**Task to complete:** Look below for the line containing "Follow the Meson link in first article"; from there through the line containing "Given: Stop torrent with red square button", both lines included, please set down each line exactly and nothing else.
BEGIN Material supplied
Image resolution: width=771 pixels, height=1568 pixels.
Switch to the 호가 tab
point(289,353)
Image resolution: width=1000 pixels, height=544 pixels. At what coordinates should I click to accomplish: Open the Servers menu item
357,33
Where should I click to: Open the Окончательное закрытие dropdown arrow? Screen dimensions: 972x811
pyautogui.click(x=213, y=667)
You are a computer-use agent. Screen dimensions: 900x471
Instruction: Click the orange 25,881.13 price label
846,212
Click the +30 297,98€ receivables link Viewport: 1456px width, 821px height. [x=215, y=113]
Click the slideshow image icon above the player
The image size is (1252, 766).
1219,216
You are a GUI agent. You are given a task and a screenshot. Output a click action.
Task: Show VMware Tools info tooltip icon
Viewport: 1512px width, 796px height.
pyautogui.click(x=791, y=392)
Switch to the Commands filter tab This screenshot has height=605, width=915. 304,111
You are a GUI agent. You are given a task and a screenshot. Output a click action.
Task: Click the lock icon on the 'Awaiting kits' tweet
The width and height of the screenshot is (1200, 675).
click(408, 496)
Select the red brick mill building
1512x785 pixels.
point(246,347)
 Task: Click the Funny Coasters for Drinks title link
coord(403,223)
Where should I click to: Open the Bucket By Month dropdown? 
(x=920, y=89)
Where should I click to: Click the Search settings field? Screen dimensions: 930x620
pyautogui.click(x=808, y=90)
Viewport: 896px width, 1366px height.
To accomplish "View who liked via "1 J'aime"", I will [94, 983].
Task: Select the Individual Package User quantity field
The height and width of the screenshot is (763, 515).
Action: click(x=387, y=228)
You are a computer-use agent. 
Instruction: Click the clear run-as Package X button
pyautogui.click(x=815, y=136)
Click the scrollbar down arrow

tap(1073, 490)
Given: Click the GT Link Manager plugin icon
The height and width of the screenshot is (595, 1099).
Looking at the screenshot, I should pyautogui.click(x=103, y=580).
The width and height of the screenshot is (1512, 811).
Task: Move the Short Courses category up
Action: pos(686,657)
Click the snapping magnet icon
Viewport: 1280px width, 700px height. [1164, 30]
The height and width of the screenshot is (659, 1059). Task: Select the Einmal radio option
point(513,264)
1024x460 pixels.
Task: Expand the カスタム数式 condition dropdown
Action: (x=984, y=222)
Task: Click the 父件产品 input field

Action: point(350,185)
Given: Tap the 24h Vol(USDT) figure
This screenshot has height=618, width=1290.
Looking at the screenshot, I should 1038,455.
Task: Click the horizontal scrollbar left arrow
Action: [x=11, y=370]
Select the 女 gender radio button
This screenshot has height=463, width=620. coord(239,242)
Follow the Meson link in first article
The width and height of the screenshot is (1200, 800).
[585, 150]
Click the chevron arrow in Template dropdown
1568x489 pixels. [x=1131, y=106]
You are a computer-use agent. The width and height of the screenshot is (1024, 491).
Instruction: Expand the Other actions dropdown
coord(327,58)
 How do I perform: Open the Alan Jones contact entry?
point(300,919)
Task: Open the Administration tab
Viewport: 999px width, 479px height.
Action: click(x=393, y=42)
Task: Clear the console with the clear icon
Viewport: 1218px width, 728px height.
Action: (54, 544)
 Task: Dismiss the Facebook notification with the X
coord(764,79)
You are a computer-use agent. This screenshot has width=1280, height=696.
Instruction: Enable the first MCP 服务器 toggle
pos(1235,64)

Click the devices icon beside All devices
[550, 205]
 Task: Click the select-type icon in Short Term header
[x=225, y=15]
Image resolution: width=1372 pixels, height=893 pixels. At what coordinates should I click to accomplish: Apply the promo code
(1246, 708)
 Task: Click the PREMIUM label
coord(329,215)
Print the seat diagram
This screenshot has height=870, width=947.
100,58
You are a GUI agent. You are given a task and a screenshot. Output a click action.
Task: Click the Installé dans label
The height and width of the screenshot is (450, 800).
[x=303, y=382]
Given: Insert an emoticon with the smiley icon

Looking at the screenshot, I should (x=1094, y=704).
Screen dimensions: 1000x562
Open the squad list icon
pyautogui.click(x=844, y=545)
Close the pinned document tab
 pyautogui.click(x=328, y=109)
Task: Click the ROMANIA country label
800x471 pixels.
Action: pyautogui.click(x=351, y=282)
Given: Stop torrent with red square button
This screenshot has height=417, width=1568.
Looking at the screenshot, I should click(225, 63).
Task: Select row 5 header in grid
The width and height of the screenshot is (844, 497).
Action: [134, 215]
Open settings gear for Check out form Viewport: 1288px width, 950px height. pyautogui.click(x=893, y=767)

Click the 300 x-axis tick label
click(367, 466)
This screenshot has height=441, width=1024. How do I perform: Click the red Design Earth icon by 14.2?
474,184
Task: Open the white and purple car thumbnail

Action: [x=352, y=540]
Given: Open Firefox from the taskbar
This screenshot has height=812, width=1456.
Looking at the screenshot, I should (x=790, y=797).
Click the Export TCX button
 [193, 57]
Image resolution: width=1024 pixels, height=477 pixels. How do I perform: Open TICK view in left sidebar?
END Material supplied
**Written answer:**
Follow the Meson link in first article
The width and height of the screenshot is (1200, 800).
[585, 150]
Click the chevron arrow in Template dropdown
1568x489 pixels. [x=1131, y=106]
You are a computer-use agent. The width and height of the screenshot is (1024, 491).
Instruction: Expand the Other actions dropdown
coord(327,58)
 How do I perform: Open the Alan Jones contact entry?
point(300,919)
Task: Open the Administration tab
Viewport: 999px width, 479px height.
Action: click(x=393, y=42)
Task: Clear the console with the clear icon
Viewport: 1218px width, 728px height.
Action: (54, 544)
 Task: Dismiss the Facebook notification with the X
coord(764,79)
You are a computer-use agent. This screenshot has width=1280, height=696.
Instruction: Enable the first MCP 服务器 toggle
pos(1235,64)

Click the devices icon beside All devices
[550, 205]
 Task: Click the select-type icon in Short Term header
[x=225, y=15]
Image resolution: width=1372 pixels, height=893 pixels. At what coordinates should I click to accomplish: Apply the promo code
(1246, 708)
 Task: Click the PREMIUM label
coord(329,215)
Print the seat diagram
This screenshot has height=870, width=947.
100,58
You are a GUI agent. You are given a task and a screenshot. Output a click action.
Task: Click the Installé dans label
The height and width of the screenshot is (450, 800).
[x=303, y=382]
Given: Insert an emoticon with the smiley icon

Looking at the screenshot, I should (x=1094, y=704).
Screen dimensions: 1000x562
Open the squad list icon
pyautogui.click(x=844, y=545)
Close the pinned document tab
 pyautogui.click(x=328, y=109)
Task: Click the ROMANIA country label
800x471 pixels.
Action: pyautogui.click(x=351, y=282)
Given: Stop torrent with red square button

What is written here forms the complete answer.